──────── Dataset entries ────────

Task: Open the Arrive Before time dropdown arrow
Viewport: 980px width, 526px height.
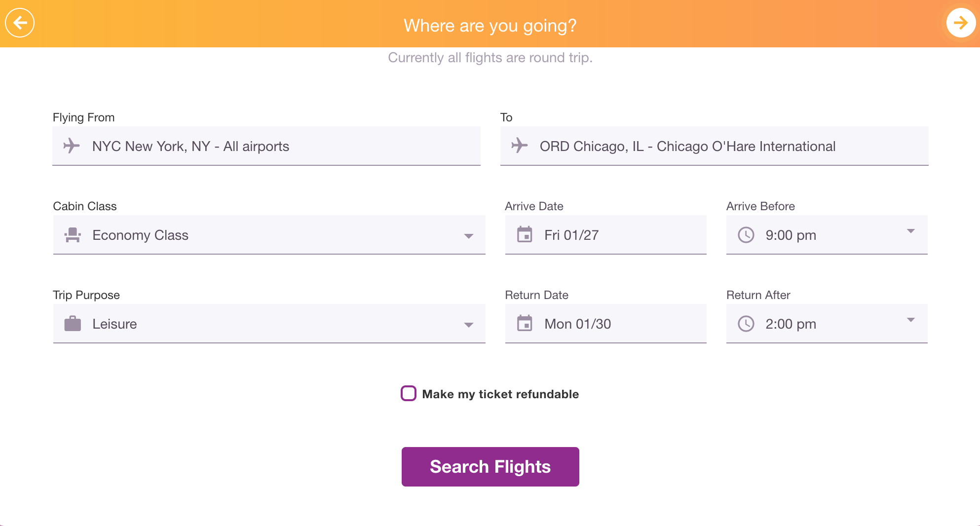Action: 911,231
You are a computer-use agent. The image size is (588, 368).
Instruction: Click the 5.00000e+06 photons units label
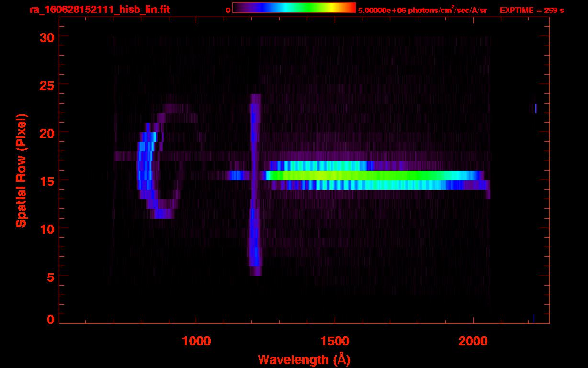coord(422,10)
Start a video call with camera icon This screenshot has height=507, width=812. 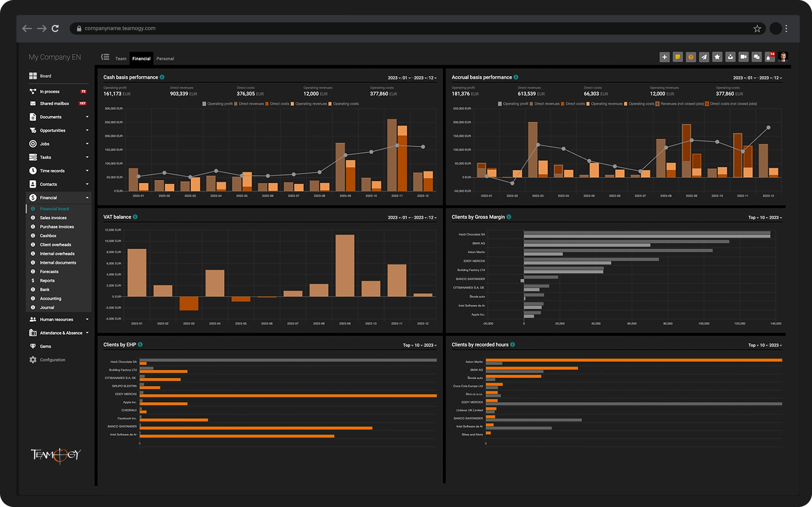point(743,57)
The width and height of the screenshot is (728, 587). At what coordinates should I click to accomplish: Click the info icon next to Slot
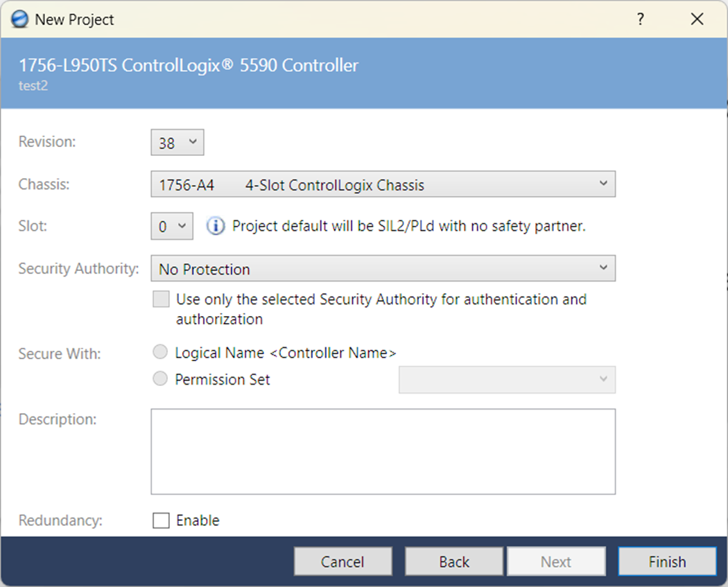216,226
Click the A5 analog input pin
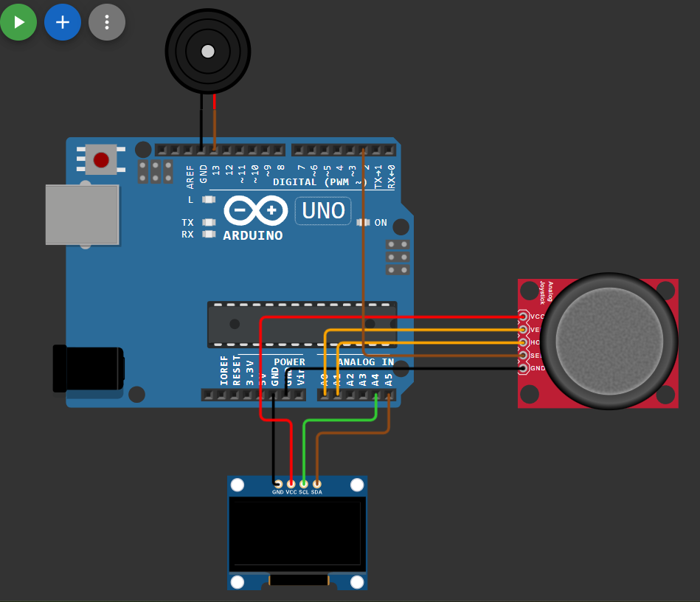The height and width of the screenshot is (602, 700). tap(388, 395)
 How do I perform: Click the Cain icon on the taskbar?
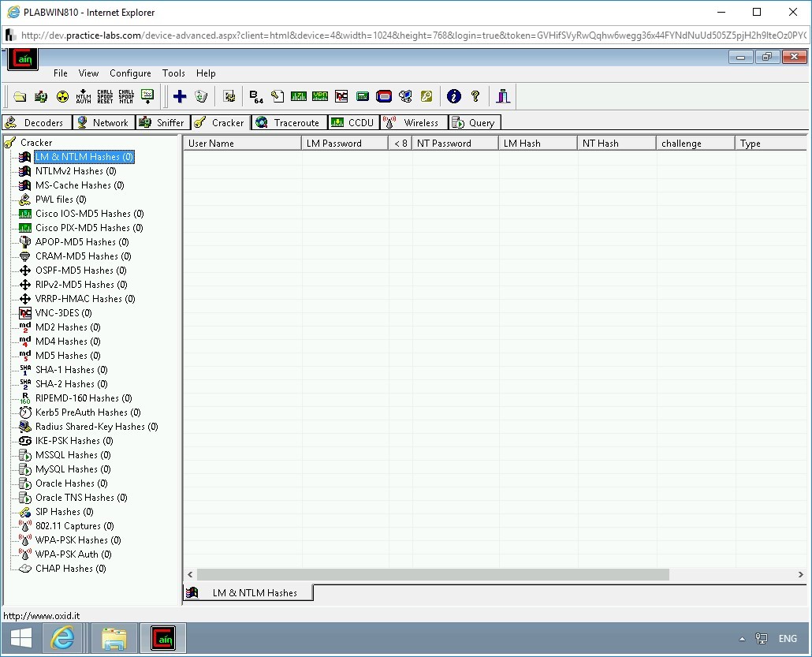point(162,637)
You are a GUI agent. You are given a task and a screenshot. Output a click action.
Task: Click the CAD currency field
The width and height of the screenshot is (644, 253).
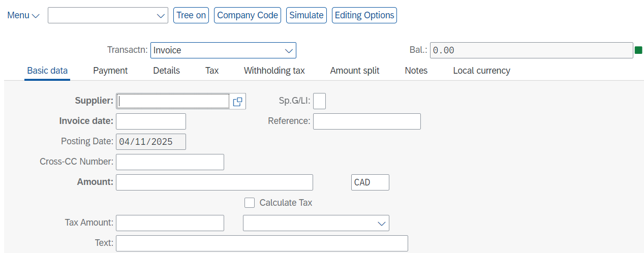[x=370, y=182]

────────

Return, exactly as they appear, the lines from the line containing "Task: Click the CAD currency field" through the end of the records above, both ends included, without pictures.

_Response area_:
Task: Click the CAD currency field
The width and height of the screenshot is (644, 253).
[x=370, y=182]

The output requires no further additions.